The pope himself donned a facemask in public for the first time during a liturgical service on Tuesday.

Vatican regulations now require facemasks to be worn indoors and out where distancing can’t be “always guaranteed.” The Vatican hasn’t responded to questions about why the pope wasn’t following either Vatican regulations or basic public health measures to prevent COVID-19.

At age 83 and with part of a lung missing from an illness in his 20s, the pope is at high-risk for COVID-19 complications.


GENEVA — The World Health Organization says Europe again reported a new high in the weekly number of coroavirus cases during the pandemic last week, recording more than 927,000 cases.

The U.N. health agency says in its latest global report on the coronavirus that the continent had a 25% spike in confirmed cases last week and was responsible for 38% of all new cases reported worldwide.

France, Britain, Russia, the Czech Republic and Italy were responsible for more than half of new COVID-19 cases in the region.

The WHO report says the number of deaths in Europe also “continues to climb,” and increased by one-third from the previous week.

Slovenia has declared a 30-day state of emergency with a curfew in response to the increasing coronavirus transmission. WHO says Slovenia has reported a total of 164 deaths, including 12 confirmed deaths in the past week.

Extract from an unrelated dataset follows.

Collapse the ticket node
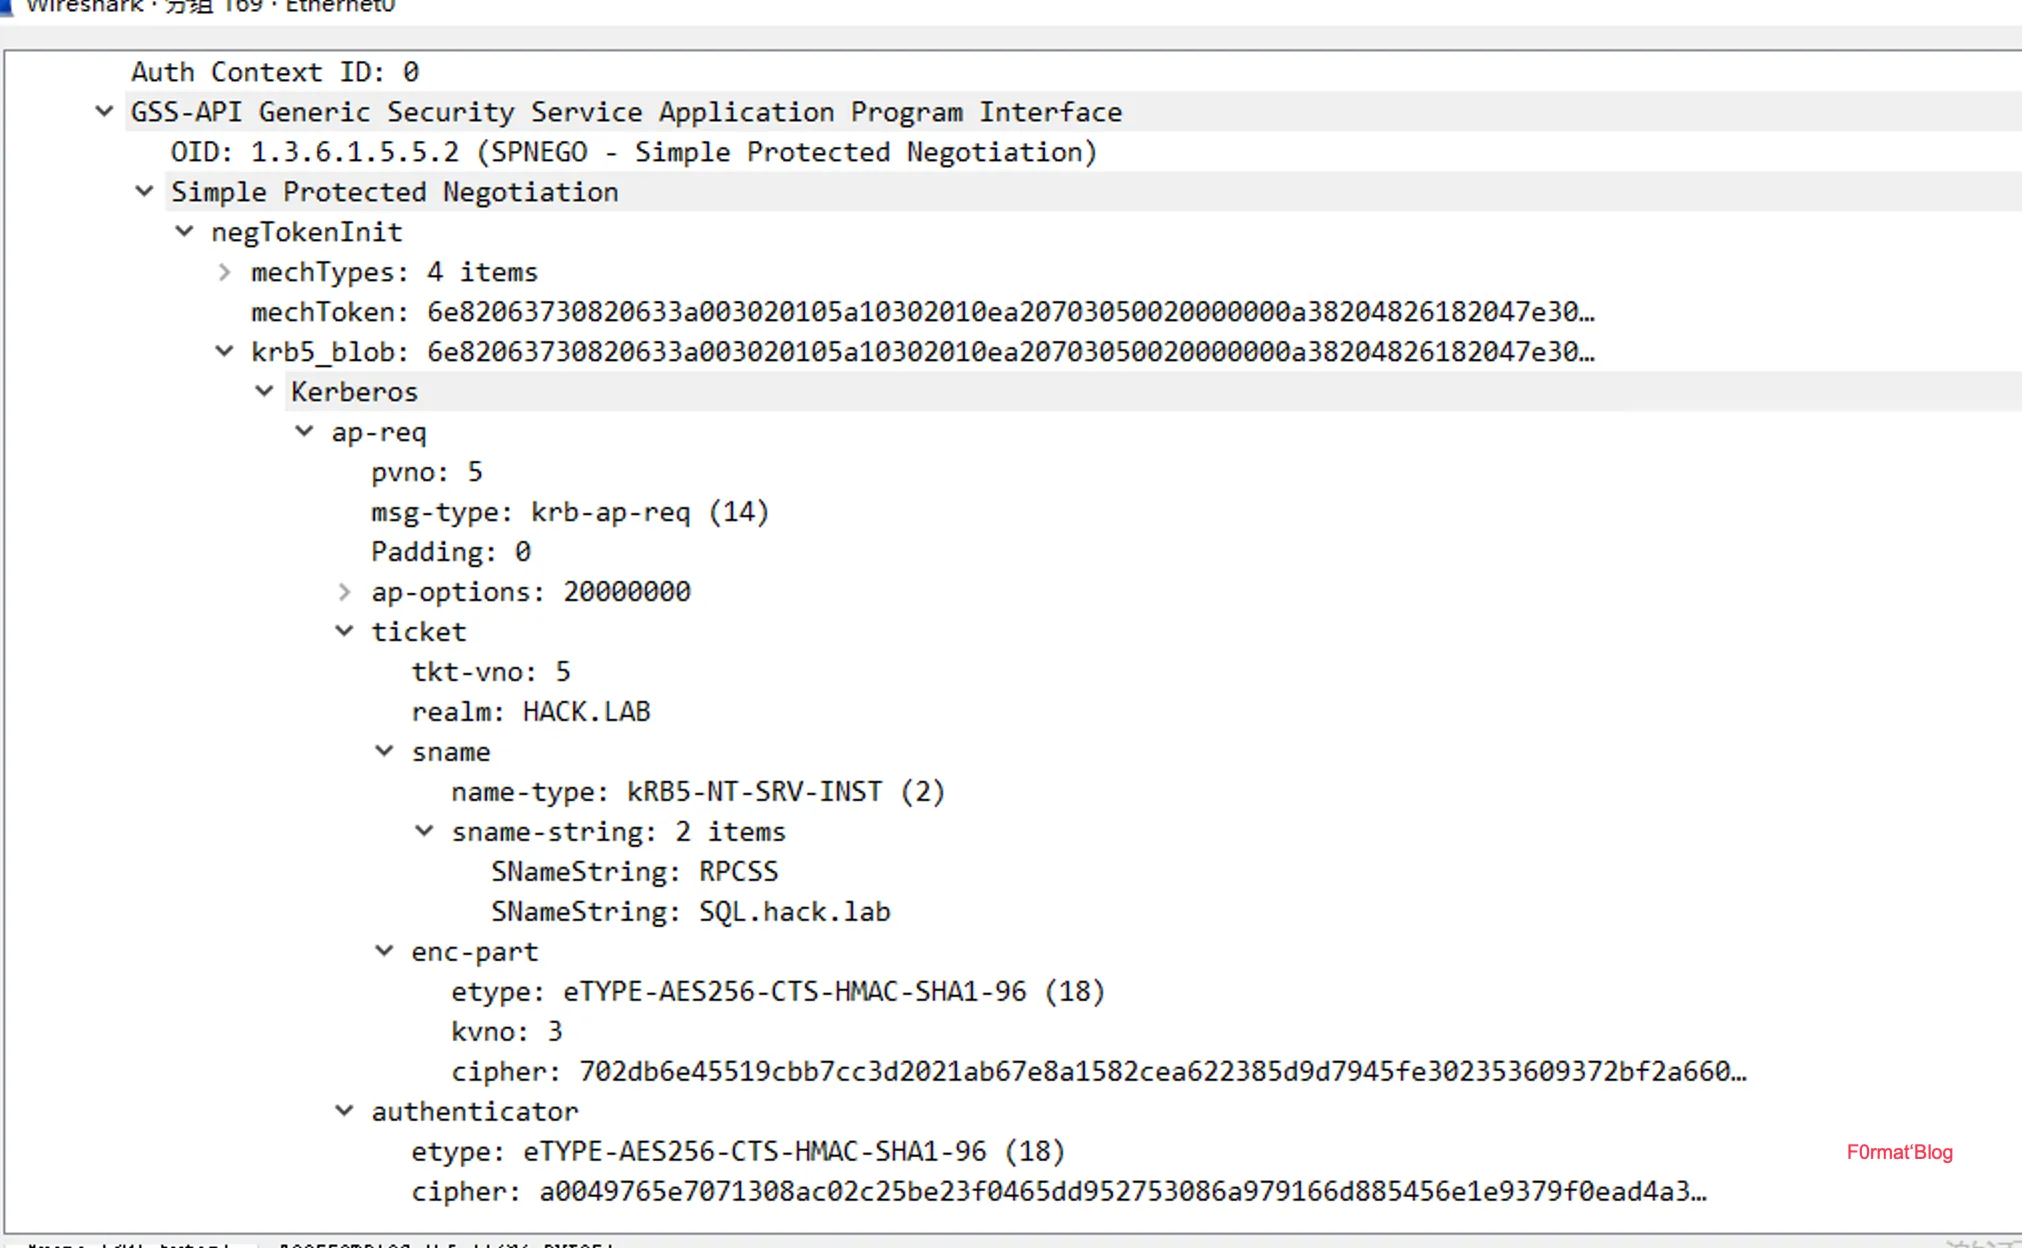Image resolution: width=2022 pixels, height=1248 pixels. (344, 631)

(This item has been corrected by WHO to indicate 164 total deaths in Slovenia.)


LONDON — The South Yorkshire region of northern England is under the country’s tightest restrictions to curb the coronavirus, joining a densely populated area of the country where the measures have already been imposed.

Sheffield Mayor Dan Jarvis say the Tier 3 restrictions will start Saturday. He says local authorities had struck a deal with the British government on financial support for the area to accompany the measures.

“We all recognize the gravity of the situation and have taken the responsible route to ensure we save lives and livelihoods, and protect our (health service),” Jarvis said.

Under the new rules, pubs have to close, people are barred from mixing with members of other households and travel in and out of the area is discouraged. The measures have caused tension between Britain’s Conservative government and local authorities in northern England, which has the country’s highest infection rates.

On Tuesday the government imposed the same restrictions on Greater Manchester, the U.K.’s second-biggest urban area.

Britain has had Europe’s deadliest coronavirus outbreak, with nearly 44,000 confirmed deaths.